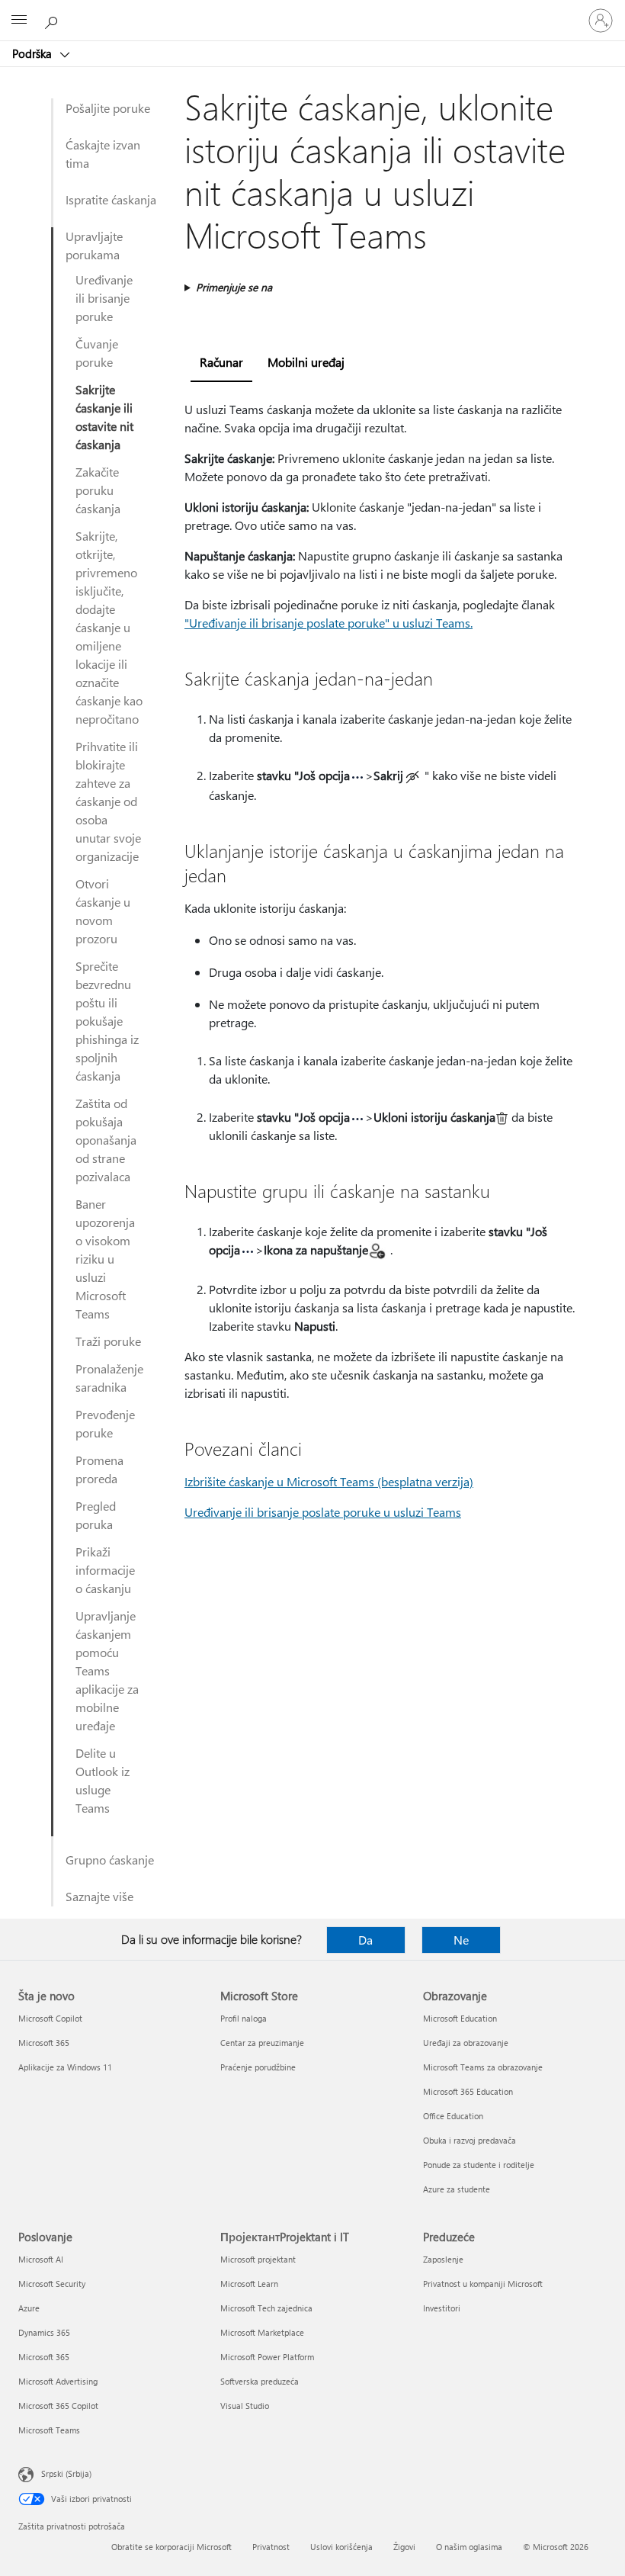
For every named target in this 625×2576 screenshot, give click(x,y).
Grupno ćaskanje (110, 1860)
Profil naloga (243, 2018)
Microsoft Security (51, 2283)
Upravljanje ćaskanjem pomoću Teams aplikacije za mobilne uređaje (107, 1670)
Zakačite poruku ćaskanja (97, 490)
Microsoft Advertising (58, 2381)
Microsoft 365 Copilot (58, 2405)
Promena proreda (99, 1469)
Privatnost (271, 2546)
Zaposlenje (443, 2259)
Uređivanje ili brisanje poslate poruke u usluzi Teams (322, 1512)
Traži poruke (108, 1341)
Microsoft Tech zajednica (266, 2308)
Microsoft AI (40, 2259)
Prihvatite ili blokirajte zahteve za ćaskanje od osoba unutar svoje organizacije (108, 801)
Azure (29, 2308)
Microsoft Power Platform (267, 2356)
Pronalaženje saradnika (109, 1377)
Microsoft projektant (258, 2259)
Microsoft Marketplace (262, 2332)
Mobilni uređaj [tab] (306, 362)
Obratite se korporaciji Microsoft (171, 2546)
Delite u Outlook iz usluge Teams (102, 1780)
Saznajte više (99, 1896)
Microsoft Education (460, 2018)
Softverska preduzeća (259, 2381)
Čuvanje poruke (96, 353)
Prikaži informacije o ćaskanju (105, 1569)
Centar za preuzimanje (262, 2042)
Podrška (33, 53)
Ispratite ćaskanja (111, 199)
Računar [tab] (221, 362)
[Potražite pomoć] (53, 20)
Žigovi (404, 2546)
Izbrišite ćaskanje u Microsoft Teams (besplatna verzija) (328, 1481)
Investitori (441, 2308)
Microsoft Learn (249, 2283)
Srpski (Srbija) (66, 2473)
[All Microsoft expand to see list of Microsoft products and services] (19, 20)
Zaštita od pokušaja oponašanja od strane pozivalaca (105, 1139)
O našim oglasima (469, 2546)
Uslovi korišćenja (341, 2546)
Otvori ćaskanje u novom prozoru (102, 910)
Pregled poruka (95, 1515)
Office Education (453, 2116)
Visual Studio (244, 2405)
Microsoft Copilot (50, 2018)
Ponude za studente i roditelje (478, 2164)
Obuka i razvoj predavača (469, 2140)
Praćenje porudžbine (258, 2067)
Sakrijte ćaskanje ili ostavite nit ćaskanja (104, 416)
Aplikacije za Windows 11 (65, 2067)
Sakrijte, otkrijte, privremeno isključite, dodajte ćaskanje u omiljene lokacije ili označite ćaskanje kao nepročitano (109, 627)
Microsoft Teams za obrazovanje (483, 2067)
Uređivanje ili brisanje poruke (104, 297)
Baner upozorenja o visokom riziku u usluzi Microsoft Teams (105, 1259)
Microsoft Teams (49, 2430)
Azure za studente (456, 2189)
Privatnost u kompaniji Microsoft (483, 2283)
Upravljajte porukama (94, 245)
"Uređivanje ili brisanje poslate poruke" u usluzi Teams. (328, 623)
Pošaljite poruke (108, 108)
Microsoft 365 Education (468, 2091)
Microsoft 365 (43, 2042)
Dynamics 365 (44, 2332)
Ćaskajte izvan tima (103, 154)
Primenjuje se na (234, 287)
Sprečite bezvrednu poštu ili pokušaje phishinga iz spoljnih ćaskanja (107, 1021)
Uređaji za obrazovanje (465, 2042)
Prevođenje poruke (105, 1423)
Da (365, 1940)
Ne (461, 1940)
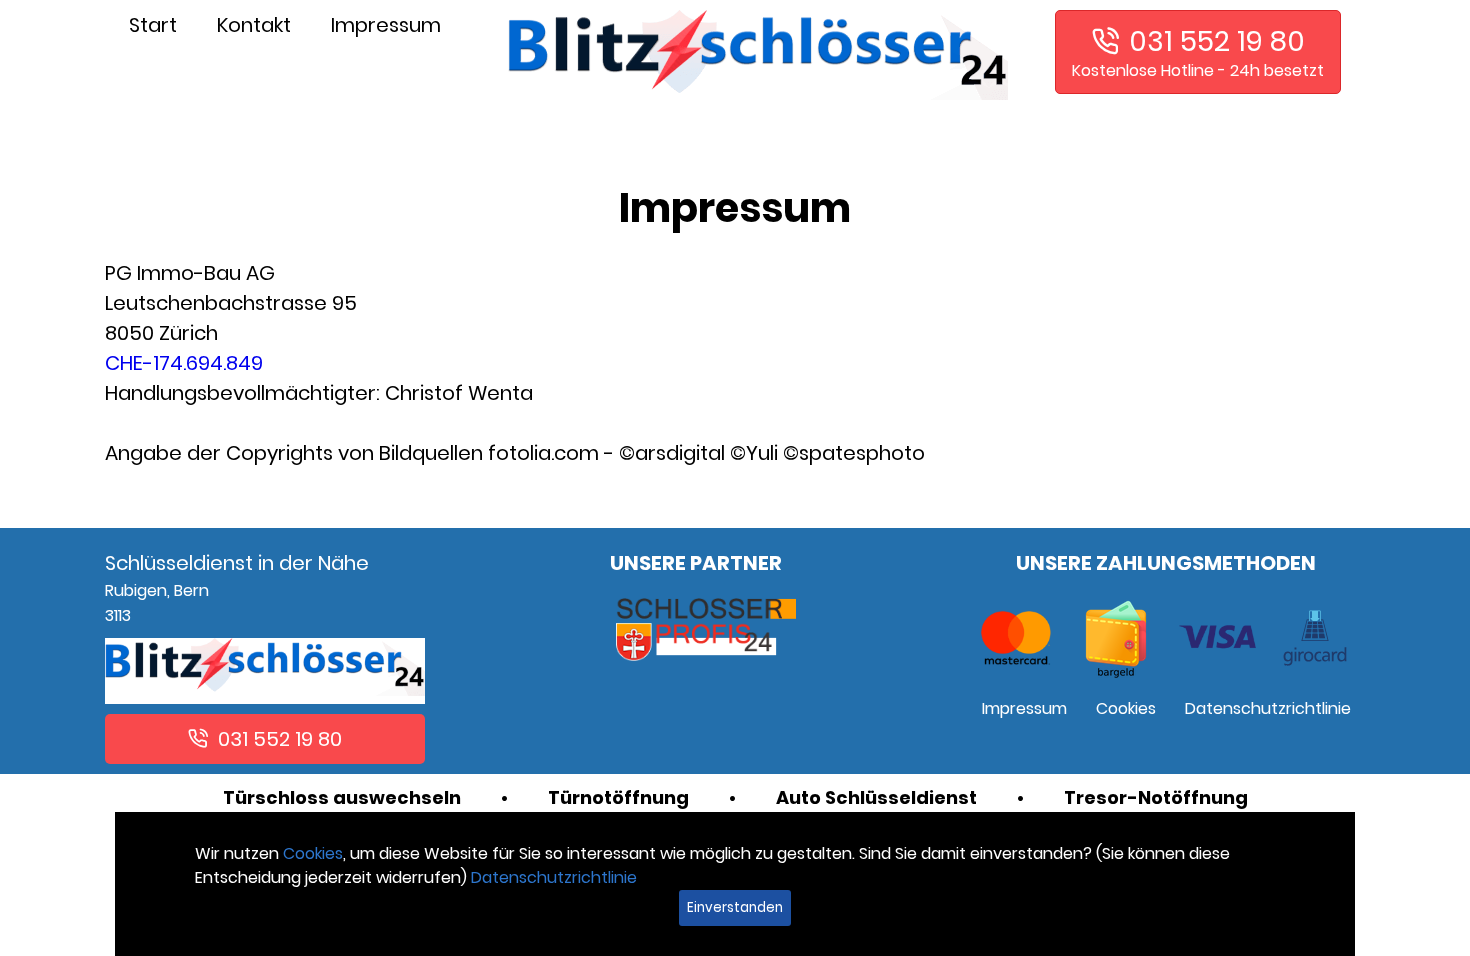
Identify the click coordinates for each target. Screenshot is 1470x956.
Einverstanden (735, 907)
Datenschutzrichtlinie (1268, 708)
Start (153, 25)
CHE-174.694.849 (184, 363)
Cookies (1126, 708)
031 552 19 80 (1217, 41)
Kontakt (254, 25)
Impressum (386, 25)
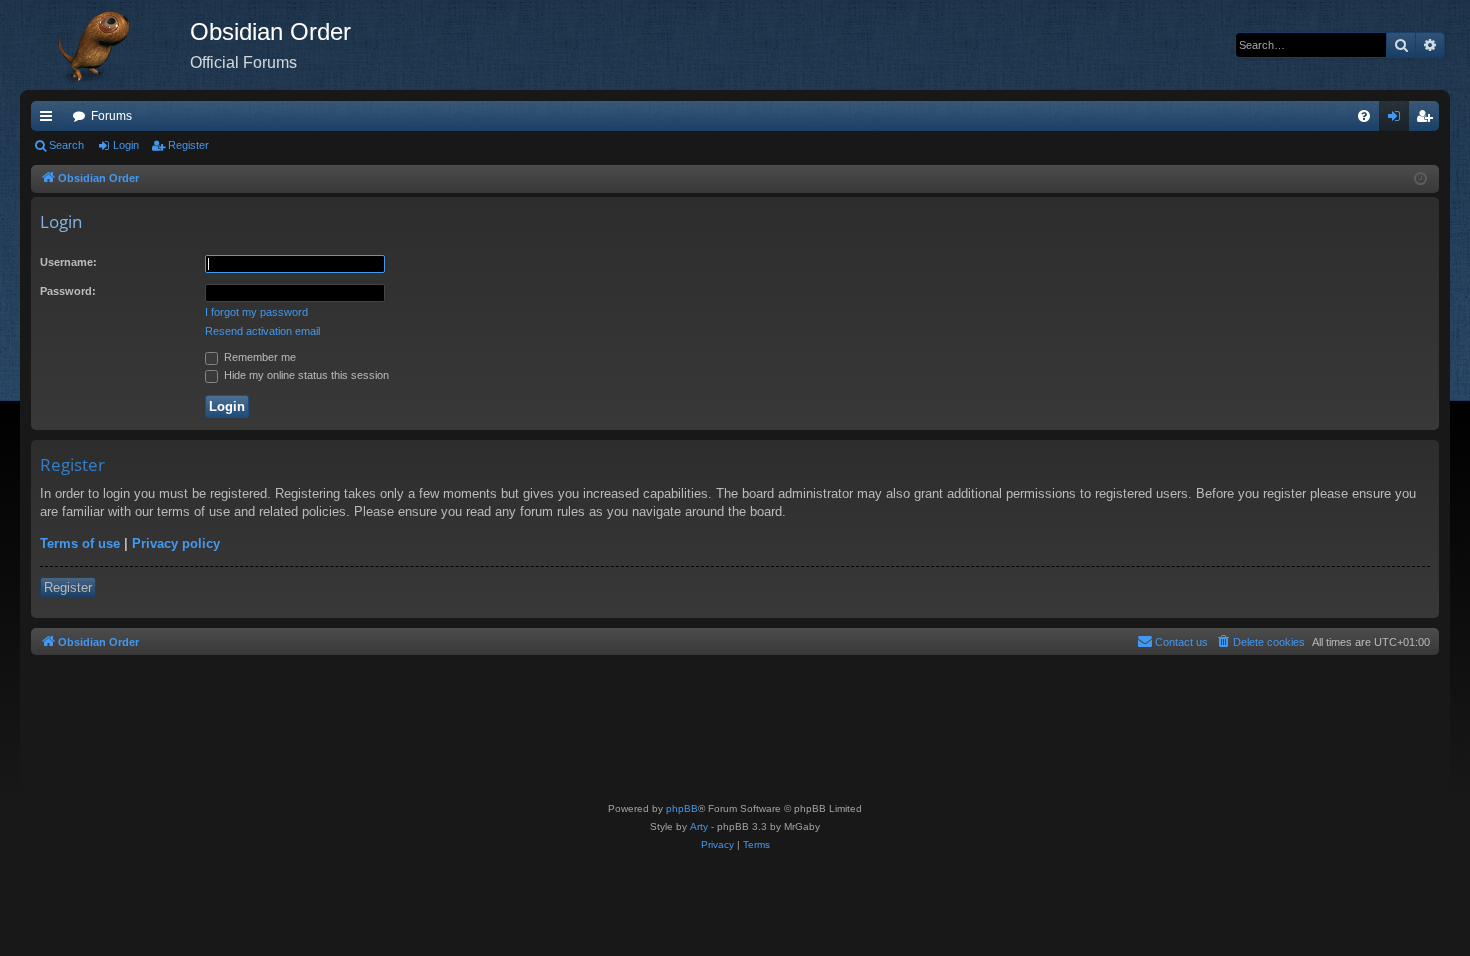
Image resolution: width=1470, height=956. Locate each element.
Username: (68, 262)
***
**DESCRIPTION OF THE TASK**
If pictures appear among the entries above, omit them; repeat everything else verbatim.

**SOLUTION TO THIS PROBLEM**
For every named target in this 625×2576 screenshot, give click(x,y).
Grupno ćaskanje (110, 1860)
Profil naloga (243, 2018)
Microsoft Security (51, 2283)
Upravljanje ćaskanjem pomoću Teams aplikacije za mobilne uređaje (107, 1670)
Zakačite poruku ćaskanja (97, 490)
Microsoft Advertising (58, 2381)
Microsoft 365 Copilot (58, 2405)
Promena proreda (99, 1469)
Privatnost (271, 2546)
Zaposlenje (443, 2259)
Uređivanje ili brisanje poslate poruke u usluzi Teams (322, 1512)
Traži poruke (108, 1341)
Microsoft Tech zajednica (266, 2308)
Microsoft AI (40, 2259)
Prihvatite ili blokirajte zahteve za ćaskanje od osoba unutar svoje organizacije (108, 801)
Azure (29, 2308)
Microsoft Power Platform (267, 2356)
Pronalaženje saradnika (109, 1377)
Microsoft projektant (258, 2259)
Microsoft Marketplace (262, 2332)
Mobilni uređaj [tab] (306, 362)
Obratite se korporaciji Microsoft (171, 2546)
Delite u Outlook iz usluge Teams (102, 1780)
Saznajte više (99, 1896)
Microsoft Education (460, 2018)
Softverska preduzeća (259, 2381)
Čuvanje poruke (96, 353)
Prikaži informacije o ćaskanju (105, 1569)
Centar za preuzimanje (262, 2042)
Podrška (33, 53)
Ispratite ćaskanja (111, 199)
Računar [tab] (221, 362)
[Potražite pomoć] (53, 20)
Žigovi (404, 2546)
Izbrišite ćaskanje u Microsoft Teams (besplatna verzija) (328, 1481)
Investitori (441, 2308)
Microsoft Learn (249, 2283)
Srpski (Srbija) (66, 2473)
[All Microsoft expand to see list of Microsoft products and services] (19, 20)
Zaštita od pokušaja oponašanja od strane pozivalaca (105, 1139)
O našim oglasima (469, 2546)
Uslovi korišćenja (341, 2546)
Otvori ćaskanje u novom prozoru (102, 910)
Pregled poruka (95, 1515)
Office Education (453, 2116)
Visual Studio (244, 2405)
Microsoft Copilot (50, 2018)
Ponude za studente i roditelje (478, 2164)
Obuka i razvoj predavača (469, 2140)
Praćenje porudžbine (258, 2067)
Sakrijte ćaskanje ili ostavite nit ćaskanja (104, 416)
Aplikacije za Windows 11 (65, 2067)
Sakrijte, otkrijte, privremeno isključite, dodajte ćaskanje u omiljene lokacije ili označite ćaskanje kao nepročitano (109, 627)
Microsoft Teams za obrazovanje (483, 2067)
Uređivanje ili brisanje poruke (104, 297)
Baner upozorenja o visokom riziku u usluzi Microsoft Teams (105, 1259)
Microsoft Teams (49, 2430)
Azure za studente (456, 2189)
Privatnost u kompaniji Microsoft (483, 2283)
Upravljajte porukama (94, 245)
"Uređivanje ili brisanje poslate poruke" u usluzi Teams. (328, 623)
Pošaljite poruke (108, 108)
Microsoft 365 Education (468, 2091)
Microsoft 365 (43, 2042)
Dynamics 365 (44, 2332)
Ćaskajte izvan tima (103, 154)
Primenjuje se na (234, 287)
Sprečite bezvrednu poštu ili pokušaje phishinga iz spoljnih ćaskanja (107, 1021)
Uređaji za obrazovanje (465, 2042)
Prevođenje poruke (105, 1423)
Da (365, 1940)
Ne (461, 1940)
Identify the click coordinates for each target. Screenshot is 1470x956.
Einverstanden (735, 907)
Datenschutzrichtlinie (1268, 708)
Start (153, 25)
CHE-174.694.849 (184, 363)
Cookies (1126, 708)
031 552 19 80 (1217, 41)
Kontakt (254, 25)
Impressum (386, 25)
Image resolution: width=1470, height=956. Locate each element.
Username: (68, 262)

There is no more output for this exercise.